MiddleBrook Pharmaceuticals, Inc. Reports Third Quarter 2007 Results
GERMANTOWN, Md., Nov. 14 /PRNewswire-FirstCall/ -- MiddleBrook Pharmaceuticals, Inc. , a pharmaceutical company focused on developing and commercializing novel anti-infective products, today announced financial and operational results for the quarter ended September 30, 2007.
MiddleBrook reported third quarter 2007 revenue of $3.1 million, up from revenue of $2.7 million in the second quarter of 2007 and from $2.4 million in the third quarter of 2006. Revenue for the first nine months of 2007 increased to $7.6 million, from revenue of $3.6 million for the first nine months of 2006.
MiddleBrook reported research and development (R&D) expenses in the third quarter of $5.5 million, compared to second quarter 2007 R&D expenses of $5.4 million and third quarter 2006 R&D expenses of $5.7 million. Total expenses for the third quarter of 2007 were $13.2 million, compared to $12.2 million in the second quarter of 2007 and $12.2 million in the third quarter of 2006.
Net loss was $10.1 million for the third quarter, compared to a net loss of $9.5 million in the second quarter of 2007 and a net loss of $9.9 million in the third quarter of 2006. Net loss for the first nine months of 2007 was $33.2 million, compared to a net loss of $28.2 million in the first nine months of the prior year.
Net loss per share applicable to common stockholders during the third quarter of 2007 was ($0.22), compared to a net loss per share of ($0.21) in the prior quarter, and a net loss per share of ($0.33) in the comparable quarter of last year. Net loss per share applicable to common stockholders during the first nine months of 2007 was ($0.78), down from a net loss per share of ($0.93) in the first nine months of 2006.
"We believe the Amoxicillin PULSYS NDA review process has progressed very well thus far and we look forward to continuing to work with the FDA throughout the remainder of their review," stated Edward M. Rudnic, Ph.D., president and CEO of MiddleBrook.
OPERATIONAL HIGHLIGHTS
Amoxicillin PULSYS NDA Review -- PDUFA Date January 23, 2008
On May 22, 2007, MiddleBrook's New Drug Application (NDA) for its once- daily Amoxicillin PULSYS product was accepted for filing by the U.S. Food and Drug Administration (FDA). MiddleBrook has worked closely with the FDA throughout the subsequent review process and anticipates a decision on the application on its Prescription Drug User Fee Act (PDUFA) target action date of January 23, 2008.
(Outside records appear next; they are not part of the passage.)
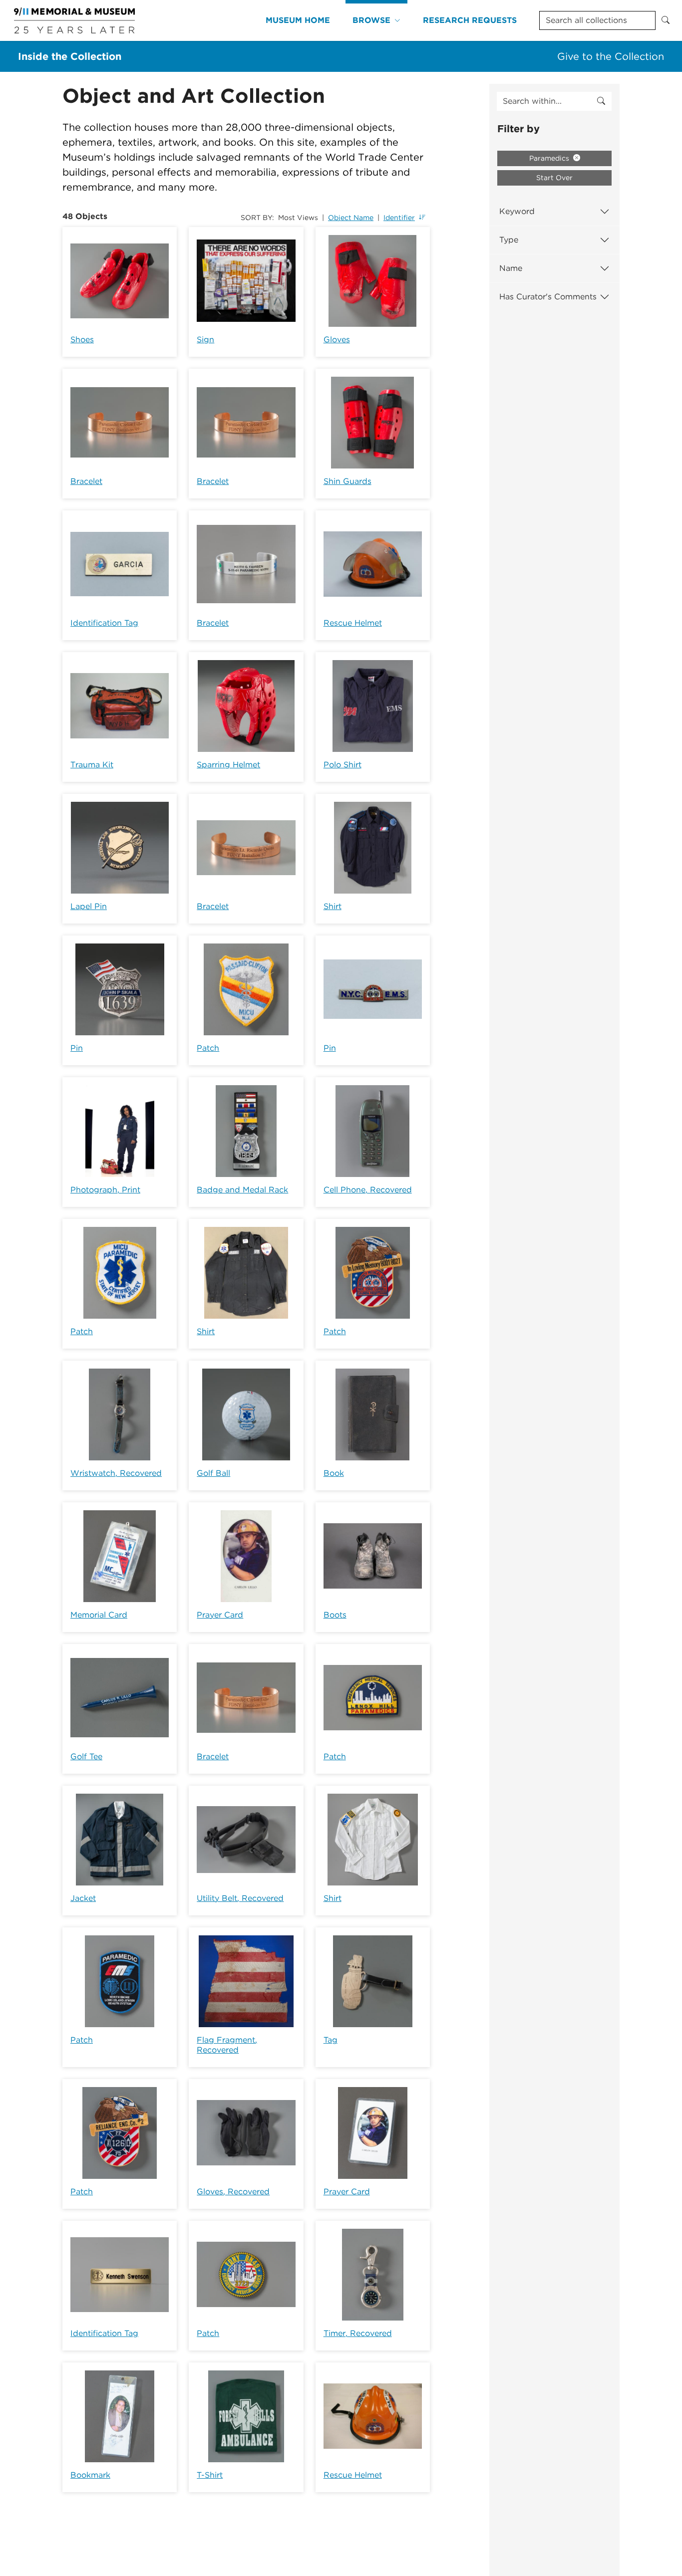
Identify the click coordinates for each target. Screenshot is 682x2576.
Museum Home (298, 20)
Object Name (350, 218)
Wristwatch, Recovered (116, 1473)
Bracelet (86, 481)
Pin (76, 1048)
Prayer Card (220, 1615)
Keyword (517, 211)
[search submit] (601, 101)
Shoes (82, 339)
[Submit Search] (665, 20)
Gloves (337, 339)
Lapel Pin (88, 906)
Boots (335, 1615)
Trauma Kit (91, 764)
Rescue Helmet (353, 623)
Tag (331, 2040)
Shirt (332, 906)
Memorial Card (98, 1615)
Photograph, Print (105, 1189)
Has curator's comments (548, 296)
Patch (208, 1048)
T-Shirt (210, 2475)
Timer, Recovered (358, 2333)
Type (508, 239)
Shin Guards (347, 481)
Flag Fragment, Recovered (227, 2045)
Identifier (399, 218)
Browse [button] (371, 20)
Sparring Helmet (228, 764)
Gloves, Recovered (233, 2191)
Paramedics (550, 158)
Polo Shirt (342, 764)
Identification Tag (104, 623)
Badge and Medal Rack (242, 1189)
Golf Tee (86, 1756)
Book (334, 1473)
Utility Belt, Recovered (240, 1898)
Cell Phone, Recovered (368, 1189)
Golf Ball (213, 1473)
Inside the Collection (69, 56)
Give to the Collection (610, 56)
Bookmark (90, 2475)
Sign (205, 339)
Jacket (83, 1898)
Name (510, 268)
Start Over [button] (554, 178)
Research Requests (470, 20)
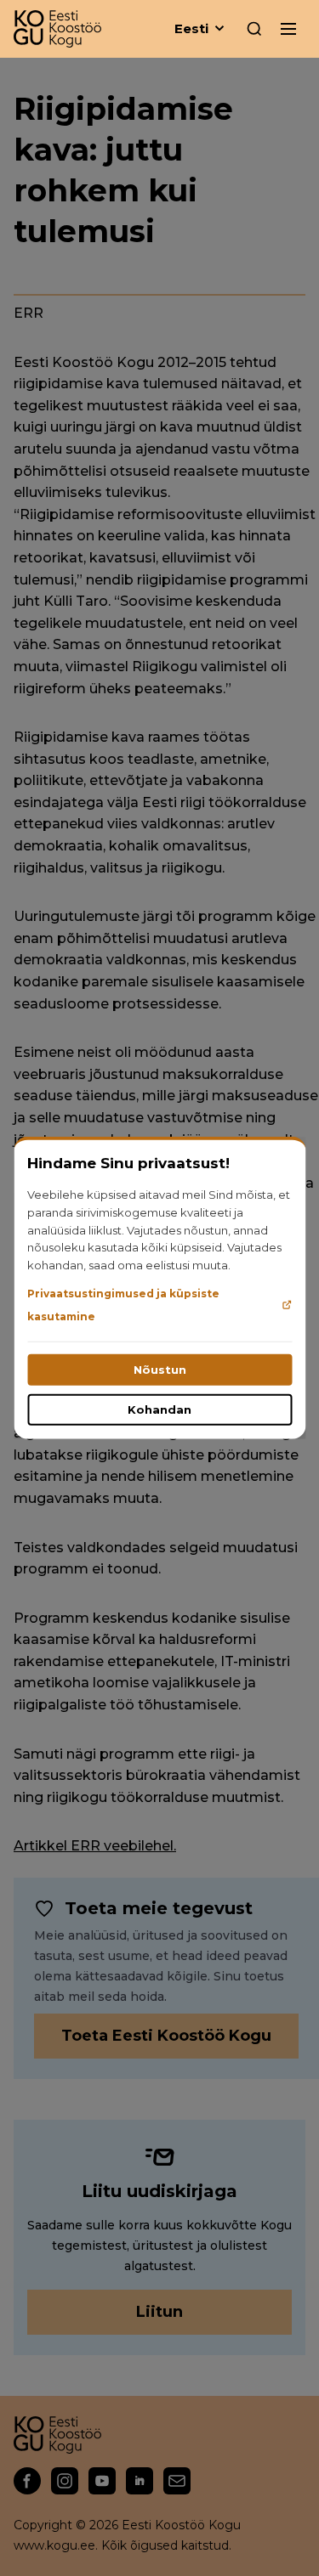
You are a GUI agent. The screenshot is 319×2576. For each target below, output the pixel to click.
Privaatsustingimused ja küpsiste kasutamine (123, 1305)
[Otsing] (254, 29)
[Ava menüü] (288, 29)
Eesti (191, 28)
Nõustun (160, 1369)
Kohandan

Amoxicillin is currently not approved for once-daily dosing to treat pharyngitis. If approved for marketing, physicians prescribing Amoxicillin PULSYS would have available the first once-daily product in the aminopenicillin class for the treatment of pharyngitis while utilizing approximately one-half the amount of amoxicillin currently used. About 15 million patients annually seek relief of sore throat symptoms in the United States.
Keflex(R) Capsules (Cephalexin, USP) -- Commercialization Update
During the third quarter, MiddleBrook continued the commercialization of its 750 mg strength Keflex capsules through a targeted and dedicated national contract sales force and MiddleBrook district sales managers. Based on prescription data from IMS Health, total prescriptions filled for Keflex 750 mg capsules in the third quarter of 2007 were 83,767 prescriptions, up from second quarter 2007 total prescriptions of 82,621.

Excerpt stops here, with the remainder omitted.